脳を真似した新しいコンピュータの研究

脳を真似した新しいコンピュータの研究

 史上初のコンピュータが誕生したのは、いまから半世紀以上も前のことです。それ以降、コンピュータは小型化高速化の目覚しい進歩を遂げ、安価なパソコンでも私たちが一生かけても終わらない計算を瞬時にしてしまうことが可能になりました。しかし一方で、いくら高速化を進めても、コンピュータではうまく扱えない難しい課題があることがわかってきました。私たち人間は、0歳の赤ん坊であっても、母親とそれ以外の人の顔や声を訳もなく認識し、母親の姿を探して台所を覗いてみたり、部分的にしか見えない玩具をそれと認識したりと驚くべき能力を発揮しますが、このように、物を認識したり、思考したり、曖昧な情報や不完全な情報を扱ったりすることは、現在のコンピュータの最も不得意とするところなのです。

 ご存知のように、私たち人間はこのような情報処理を脳で行っています。
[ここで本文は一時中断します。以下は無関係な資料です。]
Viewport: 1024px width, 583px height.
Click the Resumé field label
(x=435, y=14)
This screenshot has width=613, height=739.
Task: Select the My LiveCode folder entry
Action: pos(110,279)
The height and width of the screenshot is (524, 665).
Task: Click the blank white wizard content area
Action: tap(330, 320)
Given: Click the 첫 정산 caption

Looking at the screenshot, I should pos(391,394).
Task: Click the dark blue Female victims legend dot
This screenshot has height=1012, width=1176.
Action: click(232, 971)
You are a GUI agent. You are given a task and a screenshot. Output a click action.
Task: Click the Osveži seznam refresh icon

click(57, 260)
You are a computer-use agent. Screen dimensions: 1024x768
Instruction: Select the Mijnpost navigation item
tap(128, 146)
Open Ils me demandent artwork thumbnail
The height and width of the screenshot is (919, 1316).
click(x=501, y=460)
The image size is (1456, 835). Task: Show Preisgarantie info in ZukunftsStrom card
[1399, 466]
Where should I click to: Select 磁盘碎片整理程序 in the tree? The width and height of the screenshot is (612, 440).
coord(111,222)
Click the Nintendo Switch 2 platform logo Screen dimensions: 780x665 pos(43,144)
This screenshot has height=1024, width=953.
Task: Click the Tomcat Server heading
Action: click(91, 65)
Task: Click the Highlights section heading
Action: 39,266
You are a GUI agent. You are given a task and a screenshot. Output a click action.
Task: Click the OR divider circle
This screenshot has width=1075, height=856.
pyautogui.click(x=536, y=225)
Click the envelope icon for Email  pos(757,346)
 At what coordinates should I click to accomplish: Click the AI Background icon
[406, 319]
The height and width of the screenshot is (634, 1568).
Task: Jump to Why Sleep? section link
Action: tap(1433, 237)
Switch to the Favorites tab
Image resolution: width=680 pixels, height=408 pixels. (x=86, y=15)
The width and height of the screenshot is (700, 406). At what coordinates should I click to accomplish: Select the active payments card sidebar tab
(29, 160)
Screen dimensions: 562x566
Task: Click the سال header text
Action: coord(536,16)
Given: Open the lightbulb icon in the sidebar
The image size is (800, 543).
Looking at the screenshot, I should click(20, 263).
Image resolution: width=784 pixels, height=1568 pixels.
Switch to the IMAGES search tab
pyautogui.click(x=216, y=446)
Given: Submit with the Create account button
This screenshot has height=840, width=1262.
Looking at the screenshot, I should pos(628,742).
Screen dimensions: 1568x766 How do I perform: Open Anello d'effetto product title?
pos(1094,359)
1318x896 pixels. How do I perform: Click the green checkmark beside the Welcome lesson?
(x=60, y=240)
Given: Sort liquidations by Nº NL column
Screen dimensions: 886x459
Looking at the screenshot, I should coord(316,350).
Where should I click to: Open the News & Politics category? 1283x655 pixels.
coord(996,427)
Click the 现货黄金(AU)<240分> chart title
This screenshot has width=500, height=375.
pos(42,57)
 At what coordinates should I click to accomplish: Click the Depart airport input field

脳には、約140億個の神経細胞が存在すると言われていて、これらが相互に結合してネットワークを形成することで非常に複雑な情報処理を実現しているのです。ですから、その仕組みを真似してあげれば、人間のように考えたりする機械ができるに違いありません。このような観点から、本研究室では、脳の神経回路網を工学的に模倣した、ニューラルネットワークに関する研究を行っています。現在は、脳の機能の中でもとりわけ重要な連想記憶に関する研究に取り組んでいます。脳の記憶では、言葉やイメージ、ときには感情までもがすべて連想によって蓄えられています。また、認識や思考といった高度な情報処理は、学習によって獲得した記憶に基づいて行われています。このため、脳の連想記憶の仕組みを模倣することは、脳を造る上で大変重要なのです。

 21世紀は「脳の世紀」と言われています。いま、医学、心理学、工学などさまざまな分野の研究者が脳機能の解明、人工的な脳の実現を目指して盛んに研究を行っています。あなたもこの最後のフロンティアに挑戦してみませんか?